原文链接:https://www.webkit.org/blog/1188/how-webkit-loads-a-web-page/

How WebKit Loads a Web Page

Posted by abarth on Sunday, April 18th, 2010 at 1:57 pm

Before WebKit can render a web page, it needs to load the page and all of its subresources from the network. There are many layers involved in loading resources from the web. In this post, I’ll focus on explaining how WebCore, the main rendering component of WebKit, is involved in the loading process.

WebKit contains two loading pipelines, one for loading documents into frames and another for loading the subresources (such as images and scripts). The diagram below summarizes the major objects involved in the two pipelines:


Loading Frames

The FrameLoader is in charge of loading documents into Frames. Whenever you click a link, the FrameLoader begins by creating a new DocumentLoader object in the “policy” state, where it awaits a decision by the WebKit client about how it should handle this load. Typically, the client will instruct the FrameLoader to treat the load as a navigation (instead of blocking the load, for example).

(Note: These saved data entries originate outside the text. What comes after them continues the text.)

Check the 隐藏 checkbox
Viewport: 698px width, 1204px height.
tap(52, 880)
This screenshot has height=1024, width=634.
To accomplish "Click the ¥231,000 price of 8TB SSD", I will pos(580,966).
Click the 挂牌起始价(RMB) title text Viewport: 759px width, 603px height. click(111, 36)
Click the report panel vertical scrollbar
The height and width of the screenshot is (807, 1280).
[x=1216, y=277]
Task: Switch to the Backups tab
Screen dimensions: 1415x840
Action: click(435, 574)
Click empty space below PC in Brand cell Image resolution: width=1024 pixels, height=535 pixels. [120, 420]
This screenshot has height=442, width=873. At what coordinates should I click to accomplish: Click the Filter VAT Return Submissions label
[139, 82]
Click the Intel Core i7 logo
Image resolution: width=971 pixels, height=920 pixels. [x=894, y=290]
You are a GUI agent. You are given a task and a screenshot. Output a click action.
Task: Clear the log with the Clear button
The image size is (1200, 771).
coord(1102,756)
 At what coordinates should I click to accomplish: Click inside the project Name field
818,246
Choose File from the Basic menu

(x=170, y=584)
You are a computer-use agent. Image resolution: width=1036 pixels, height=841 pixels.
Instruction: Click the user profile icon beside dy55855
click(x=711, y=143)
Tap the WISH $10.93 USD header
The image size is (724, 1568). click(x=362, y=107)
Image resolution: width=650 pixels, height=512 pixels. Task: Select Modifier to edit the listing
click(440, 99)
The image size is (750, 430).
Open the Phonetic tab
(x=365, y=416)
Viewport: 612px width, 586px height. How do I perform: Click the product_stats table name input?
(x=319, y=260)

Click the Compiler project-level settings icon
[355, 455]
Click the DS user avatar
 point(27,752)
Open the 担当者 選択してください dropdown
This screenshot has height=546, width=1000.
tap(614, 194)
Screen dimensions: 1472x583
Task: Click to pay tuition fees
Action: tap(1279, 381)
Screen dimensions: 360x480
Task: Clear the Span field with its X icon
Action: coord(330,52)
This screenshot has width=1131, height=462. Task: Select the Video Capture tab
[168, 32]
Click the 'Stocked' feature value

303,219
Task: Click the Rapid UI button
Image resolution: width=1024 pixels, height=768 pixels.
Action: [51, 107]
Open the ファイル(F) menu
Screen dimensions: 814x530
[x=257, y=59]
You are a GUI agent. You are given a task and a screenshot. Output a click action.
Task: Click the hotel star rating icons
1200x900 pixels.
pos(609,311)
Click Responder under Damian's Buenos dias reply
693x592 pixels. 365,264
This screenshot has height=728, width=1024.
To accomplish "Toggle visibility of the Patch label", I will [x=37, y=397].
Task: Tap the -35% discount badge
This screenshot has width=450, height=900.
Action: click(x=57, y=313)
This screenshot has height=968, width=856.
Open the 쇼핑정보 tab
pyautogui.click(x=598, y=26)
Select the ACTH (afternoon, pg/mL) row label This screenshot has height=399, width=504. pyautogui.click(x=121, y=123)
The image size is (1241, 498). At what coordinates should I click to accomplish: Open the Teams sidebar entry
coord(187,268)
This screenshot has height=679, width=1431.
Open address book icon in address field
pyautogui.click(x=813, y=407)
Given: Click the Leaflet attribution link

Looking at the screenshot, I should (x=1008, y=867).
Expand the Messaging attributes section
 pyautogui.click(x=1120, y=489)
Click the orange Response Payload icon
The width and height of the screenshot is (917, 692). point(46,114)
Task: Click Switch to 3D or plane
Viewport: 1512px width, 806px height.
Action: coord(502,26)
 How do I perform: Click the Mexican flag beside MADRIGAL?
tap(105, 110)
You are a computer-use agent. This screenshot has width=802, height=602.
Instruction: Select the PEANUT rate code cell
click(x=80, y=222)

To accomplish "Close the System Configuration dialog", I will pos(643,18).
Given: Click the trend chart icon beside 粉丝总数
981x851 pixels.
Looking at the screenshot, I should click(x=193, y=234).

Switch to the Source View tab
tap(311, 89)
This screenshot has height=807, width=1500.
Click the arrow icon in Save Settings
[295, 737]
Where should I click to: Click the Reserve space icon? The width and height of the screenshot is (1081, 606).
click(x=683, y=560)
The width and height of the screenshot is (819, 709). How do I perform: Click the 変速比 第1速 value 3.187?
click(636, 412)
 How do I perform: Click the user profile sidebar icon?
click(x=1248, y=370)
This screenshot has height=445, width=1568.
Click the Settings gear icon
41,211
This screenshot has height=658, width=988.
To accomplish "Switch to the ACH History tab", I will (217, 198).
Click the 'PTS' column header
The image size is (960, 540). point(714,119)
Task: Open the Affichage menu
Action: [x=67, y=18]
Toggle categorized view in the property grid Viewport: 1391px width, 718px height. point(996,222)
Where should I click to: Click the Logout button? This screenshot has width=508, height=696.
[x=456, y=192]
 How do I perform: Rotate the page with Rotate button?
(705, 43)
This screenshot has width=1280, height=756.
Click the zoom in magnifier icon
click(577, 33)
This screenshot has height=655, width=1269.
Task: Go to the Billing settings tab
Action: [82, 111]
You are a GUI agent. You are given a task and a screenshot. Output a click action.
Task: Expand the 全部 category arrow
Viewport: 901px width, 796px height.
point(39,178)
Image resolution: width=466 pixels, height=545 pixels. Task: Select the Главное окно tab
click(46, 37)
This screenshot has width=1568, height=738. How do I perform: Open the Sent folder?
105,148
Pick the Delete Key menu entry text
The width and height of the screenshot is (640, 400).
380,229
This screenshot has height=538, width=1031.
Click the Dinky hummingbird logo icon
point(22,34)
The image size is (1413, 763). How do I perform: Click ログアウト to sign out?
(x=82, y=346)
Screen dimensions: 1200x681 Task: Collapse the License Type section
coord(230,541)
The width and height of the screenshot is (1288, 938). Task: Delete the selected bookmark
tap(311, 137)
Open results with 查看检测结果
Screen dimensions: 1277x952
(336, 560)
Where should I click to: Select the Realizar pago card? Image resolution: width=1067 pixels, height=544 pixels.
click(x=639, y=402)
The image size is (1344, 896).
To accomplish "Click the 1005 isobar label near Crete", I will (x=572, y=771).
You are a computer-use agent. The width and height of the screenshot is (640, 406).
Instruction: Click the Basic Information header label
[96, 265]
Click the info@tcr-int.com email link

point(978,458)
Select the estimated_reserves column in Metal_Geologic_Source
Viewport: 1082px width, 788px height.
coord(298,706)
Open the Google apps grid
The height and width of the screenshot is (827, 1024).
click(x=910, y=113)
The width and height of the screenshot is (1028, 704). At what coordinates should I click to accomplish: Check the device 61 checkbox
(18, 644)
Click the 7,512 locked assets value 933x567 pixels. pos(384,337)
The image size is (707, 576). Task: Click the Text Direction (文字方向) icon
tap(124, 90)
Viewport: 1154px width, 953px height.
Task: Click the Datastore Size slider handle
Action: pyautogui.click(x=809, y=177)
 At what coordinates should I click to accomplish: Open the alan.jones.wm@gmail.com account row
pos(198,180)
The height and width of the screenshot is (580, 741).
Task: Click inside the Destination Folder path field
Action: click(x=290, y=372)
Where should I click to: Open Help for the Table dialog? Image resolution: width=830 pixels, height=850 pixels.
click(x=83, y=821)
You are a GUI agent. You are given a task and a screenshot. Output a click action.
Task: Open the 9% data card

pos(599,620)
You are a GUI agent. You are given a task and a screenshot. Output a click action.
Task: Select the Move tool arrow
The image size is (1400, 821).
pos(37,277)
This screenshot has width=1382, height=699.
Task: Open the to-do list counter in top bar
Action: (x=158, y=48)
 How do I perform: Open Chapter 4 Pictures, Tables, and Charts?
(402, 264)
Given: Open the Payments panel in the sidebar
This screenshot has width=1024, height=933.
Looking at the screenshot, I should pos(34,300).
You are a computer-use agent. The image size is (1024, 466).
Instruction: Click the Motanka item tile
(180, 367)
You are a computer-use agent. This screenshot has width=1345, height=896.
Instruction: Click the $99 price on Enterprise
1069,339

Once the client instructs the FrameLoader to treat the load as a navigation, the FrameLoader advances the DocumentLoader to the “provisional” state, which kicks off a network request and waits to determine whether the network request will result in a download or a new document.

The DocumentLoader, in turn, creates a MainResourceLoader, whose job is to interact with the platform’s network library via the ResourceHandle interface. Separating the MainResourceLoader from DocumentLoader serves two purposes: (1) the MainResourceLoader insulates the DocumentLoader from details of handling the callbacks from the ResourceHandle and (2) the lifetime of the MainResourceLoader is decoupled from the lifetime of the DocumentLoader (which is tied to the Document).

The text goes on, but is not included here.